Pixel coordinate grounding data
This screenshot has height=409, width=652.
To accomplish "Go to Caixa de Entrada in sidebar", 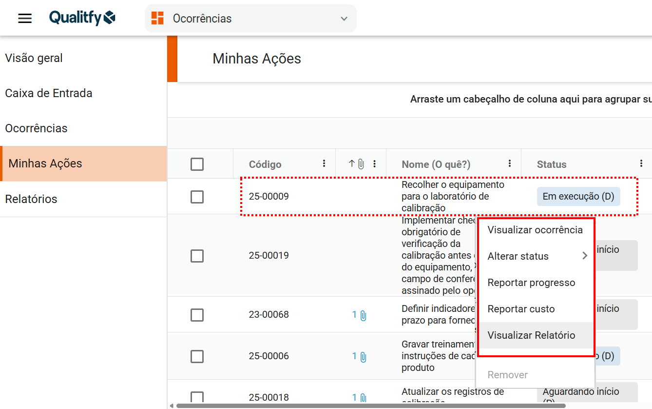I will (x=49, y=93).
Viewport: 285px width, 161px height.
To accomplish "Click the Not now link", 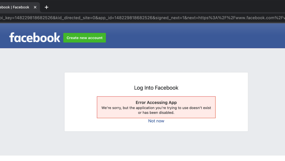I will 156,121.
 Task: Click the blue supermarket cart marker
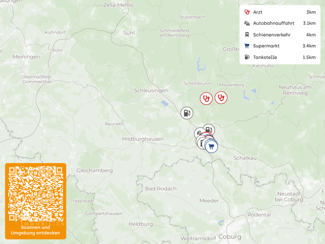(x=211, y=147)
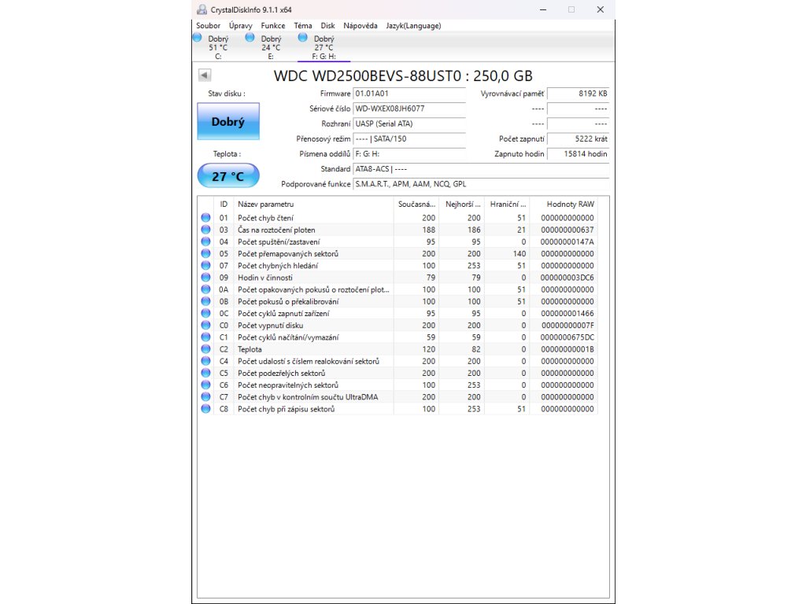Click the status orb for disk F: G: H:
806x604 pixels.
(x=303, y=37)
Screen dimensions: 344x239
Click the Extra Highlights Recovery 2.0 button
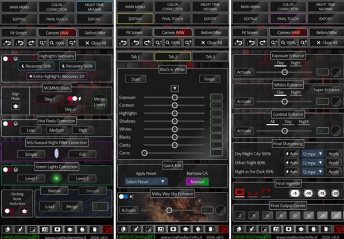coord(57,76)
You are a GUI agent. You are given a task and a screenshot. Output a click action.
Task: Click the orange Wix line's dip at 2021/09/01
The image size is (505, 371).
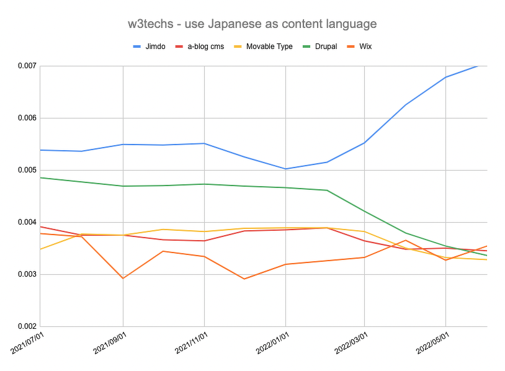click(123, 278)
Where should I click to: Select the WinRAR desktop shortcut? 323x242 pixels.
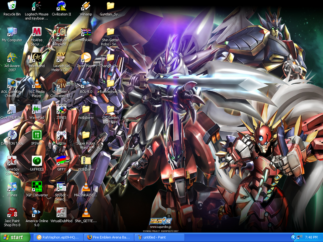click(86, 32)
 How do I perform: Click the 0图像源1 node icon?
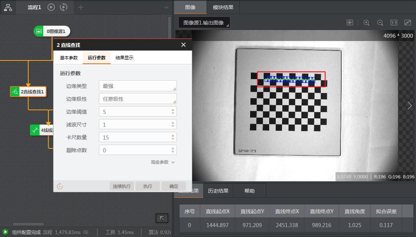[38, 32]
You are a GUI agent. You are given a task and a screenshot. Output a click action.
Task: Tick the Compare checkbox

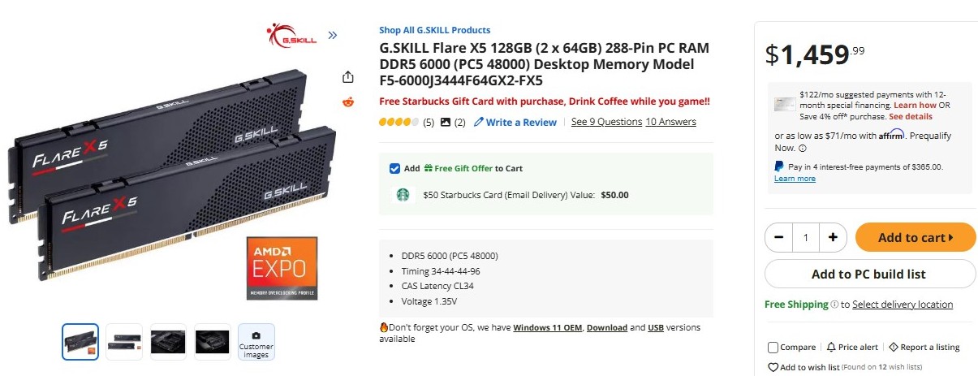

| TO DO |
When you reach the line that contains "Screen dimensions: 344x239" in the records above, copy it and every line after it exactly through the last one, leaving out the pictures.

| FINISHED TASK |
Screen dimensions: 344x239
Click the Extra Highlights Recovery 2.0 button
coord(57,76)
You are a GUI agent. You are given a task and a screenshot. Output a click action.
Task: Click the orange Wix line's dip at 2021/09/01
The image size is (505, 371).
click(123, 278)
Where should I click to: Select the WinRAR desktop shortcut? 323x242 pixels.
click(86, 32)
 How do I perform: Click the 0图像源1 node icon?
[38, 32]
You are a GUI agent. You are given a task and a screenshot. Output a click action.
Task: Tick the Compare checkbox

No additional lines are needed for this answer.